Your task: In the listing below, find each line holding "item" and copy it.

(Given records begins)

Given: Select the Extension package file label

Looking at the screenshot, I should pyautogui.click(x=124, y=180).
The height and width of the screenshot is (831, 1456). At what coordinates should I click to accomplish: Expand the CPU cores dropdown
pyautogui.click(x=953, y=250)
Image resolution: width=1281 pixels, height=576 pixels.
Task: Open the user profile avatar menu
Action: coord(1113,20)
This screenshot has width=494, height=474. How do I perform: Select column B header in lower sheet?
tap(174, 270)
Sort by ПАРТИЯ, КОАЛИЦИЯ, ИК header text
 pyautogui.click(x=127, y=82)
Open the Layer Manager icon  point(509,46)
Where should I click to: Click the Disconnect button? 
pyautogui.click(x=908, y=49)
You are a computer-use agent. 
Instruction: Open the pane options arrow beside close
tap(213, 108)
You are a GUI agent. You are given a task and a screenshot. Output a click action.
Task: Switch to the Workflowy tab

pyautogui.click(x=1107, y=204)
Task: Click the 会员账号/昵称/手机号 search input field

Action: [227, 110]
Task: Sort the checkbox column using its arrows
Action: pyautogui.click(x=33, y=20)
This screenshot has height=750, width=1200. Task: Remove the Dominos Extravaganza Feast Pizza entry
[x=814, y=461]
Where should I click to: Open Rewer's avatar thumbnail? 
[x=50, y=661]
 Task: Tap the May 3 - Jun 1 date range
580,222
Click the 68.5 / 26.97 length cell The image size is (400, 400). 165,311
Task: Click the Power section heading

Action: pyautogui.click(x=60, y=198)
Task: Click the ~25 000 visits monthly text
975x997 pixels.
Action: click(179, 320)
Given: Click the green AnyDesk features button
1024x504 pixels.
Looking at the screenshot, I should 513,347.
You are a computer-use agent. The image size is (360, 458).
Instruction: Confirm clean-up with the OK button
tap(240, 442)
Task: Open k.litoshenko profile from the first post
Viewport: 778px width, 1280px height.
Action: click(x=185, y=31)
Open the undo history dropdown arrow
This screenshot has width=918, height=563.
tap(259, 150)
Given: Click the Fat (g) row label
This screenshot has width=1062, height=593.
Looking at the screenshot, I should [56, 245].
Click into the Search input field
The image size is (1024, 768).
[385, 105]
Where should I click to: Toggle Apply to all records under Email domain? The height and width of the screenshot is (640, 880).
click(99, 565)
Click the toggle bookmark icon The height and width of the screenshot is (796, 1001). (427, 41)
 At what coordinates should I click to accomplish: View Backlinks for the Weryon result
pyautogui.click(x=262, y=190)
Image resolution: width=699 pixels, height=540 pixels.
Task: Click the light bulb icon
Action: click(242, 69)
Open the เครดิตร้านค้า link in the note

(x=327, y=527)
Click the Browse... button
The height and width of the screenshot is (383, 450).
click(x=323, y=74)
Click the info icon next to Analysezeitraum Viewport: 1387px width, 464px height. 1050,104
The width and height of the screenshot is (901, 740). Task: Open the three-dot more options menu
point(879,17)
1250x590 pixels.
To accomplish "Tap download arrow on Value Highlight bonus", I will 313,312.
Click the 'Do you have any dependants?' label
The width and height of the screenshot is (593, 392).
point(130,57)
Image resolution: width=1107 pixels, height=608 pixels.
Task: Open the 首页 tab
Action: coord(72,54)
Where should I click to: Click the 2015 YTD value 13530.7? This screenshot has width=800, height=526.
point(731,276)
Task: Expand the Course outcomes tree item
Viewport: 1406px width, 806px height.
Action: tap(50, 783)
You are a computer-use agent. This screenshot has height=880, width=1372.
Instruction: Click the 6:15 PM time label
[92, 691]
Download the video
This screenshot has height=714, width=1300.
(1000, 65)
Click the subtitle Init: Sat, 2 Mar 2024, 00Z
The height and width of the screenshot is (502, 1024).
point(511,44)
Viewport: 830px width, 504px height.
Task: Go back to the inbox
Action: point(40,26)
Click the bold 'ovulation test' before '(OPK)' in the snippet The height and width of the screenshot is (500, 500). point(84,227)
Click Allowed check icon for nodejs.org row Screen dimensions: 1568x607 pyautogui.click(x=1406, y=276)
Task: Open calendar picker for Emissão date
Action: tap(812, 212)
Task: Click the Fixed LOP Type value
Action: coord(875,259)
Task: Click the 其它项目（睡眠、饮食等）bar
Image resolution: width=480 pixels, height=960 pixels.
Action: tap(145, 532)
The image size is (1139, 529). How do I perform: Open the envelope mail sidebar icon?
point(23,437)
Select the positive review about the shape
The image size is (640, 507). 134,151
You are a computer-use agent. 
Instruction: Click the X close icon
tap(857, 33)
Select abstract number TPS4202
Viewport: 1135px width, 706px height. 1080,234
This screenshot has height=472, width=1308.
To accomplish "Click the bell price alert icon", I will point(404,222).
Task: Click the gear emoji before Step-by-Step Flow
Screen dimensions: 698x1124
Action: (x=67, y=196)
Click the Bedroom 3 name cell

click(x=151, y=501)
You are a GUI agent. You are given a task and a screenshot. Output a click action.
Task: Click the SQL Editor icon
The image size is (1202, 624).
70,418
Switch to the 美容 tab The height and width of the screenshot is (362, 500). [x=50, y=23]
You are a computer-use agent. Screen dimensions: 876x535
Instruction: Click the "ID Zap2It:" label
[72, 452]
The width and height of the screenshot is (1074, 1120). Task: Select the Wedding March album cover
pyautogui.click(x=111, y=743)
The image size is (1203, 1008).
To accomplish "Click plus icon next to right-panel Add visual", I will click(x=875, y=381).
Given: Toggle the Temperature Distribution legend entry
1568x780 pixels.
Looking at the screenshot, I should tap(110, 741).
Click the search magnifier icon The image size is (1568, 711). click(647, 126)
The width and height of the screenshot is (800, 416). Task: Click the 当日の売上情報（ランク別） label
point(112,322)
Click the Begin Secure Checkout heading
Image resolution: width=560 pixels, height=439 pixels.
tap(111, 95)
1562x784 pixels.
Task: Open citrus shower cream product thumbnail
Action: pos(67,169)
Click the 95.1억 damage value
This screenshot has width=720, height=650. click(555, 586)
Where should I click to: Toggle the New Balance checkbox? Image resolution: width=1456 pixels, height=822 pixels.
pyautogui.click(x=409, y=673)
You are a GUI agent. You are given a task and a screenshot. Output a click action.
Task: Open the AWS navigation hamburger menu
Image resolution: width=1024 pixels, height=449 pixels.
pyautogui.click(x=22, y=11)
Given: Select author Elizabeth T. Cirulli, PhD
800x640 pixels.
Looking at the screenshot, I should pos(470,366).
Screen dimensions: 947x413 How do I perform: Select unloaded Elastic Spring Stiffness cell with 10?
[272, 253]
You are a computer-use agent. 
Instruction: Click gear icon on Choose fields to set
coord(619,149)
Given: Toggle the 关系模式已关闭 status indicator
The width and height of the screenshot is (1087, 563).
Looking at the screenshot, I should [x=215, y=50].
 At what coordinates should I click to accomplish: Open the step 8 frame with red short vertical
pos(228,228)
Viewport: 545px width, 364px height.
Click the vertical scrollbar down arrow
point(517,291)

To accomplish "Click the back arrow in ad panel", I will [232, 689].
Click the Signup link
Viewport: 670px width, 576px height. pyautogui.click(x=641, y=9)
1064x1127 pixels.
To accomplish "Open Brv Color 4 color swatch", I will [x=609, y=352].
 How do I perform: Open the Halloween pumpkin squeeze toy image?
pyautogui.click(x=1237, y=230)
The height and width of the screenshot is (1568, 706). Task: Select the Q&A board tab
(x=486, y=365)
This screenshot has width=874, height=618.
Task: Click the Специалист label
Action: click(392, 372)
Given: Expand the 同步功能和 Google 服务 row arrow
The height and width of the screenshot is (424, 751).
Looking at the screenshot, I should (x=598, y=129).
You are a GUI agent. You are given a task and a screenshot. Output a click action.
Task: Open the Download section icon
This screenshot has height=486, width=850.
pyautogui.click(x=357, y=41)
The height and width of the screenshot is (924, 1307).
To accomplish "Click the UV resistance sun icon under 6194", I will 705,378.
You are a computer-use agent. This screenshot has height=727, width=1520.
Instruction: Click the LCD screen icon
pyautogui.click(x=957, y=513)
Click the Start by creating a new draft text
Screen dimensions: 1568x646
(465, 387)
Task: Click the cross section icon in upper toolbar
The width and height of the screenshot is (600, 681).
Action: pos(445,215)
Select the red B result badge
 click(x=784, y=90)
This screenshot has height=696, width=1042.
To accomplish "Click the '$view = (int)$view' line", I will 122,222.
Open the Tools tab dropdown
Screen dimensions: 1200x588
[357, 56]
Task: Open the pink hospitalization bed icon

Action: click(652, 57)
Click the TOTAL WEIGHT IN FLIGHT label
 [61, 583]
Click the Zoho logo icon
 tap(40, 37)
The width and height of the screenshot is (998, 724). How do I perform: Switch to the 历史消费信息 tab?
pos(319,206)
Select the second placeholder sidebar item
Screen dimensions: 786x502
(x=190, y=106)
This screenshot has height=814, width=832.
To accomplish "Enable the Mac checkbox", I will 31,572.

(Given records ends)

Your solution:
Task: Expand the Course outcomes tree item
Select the second placeholder sidebar item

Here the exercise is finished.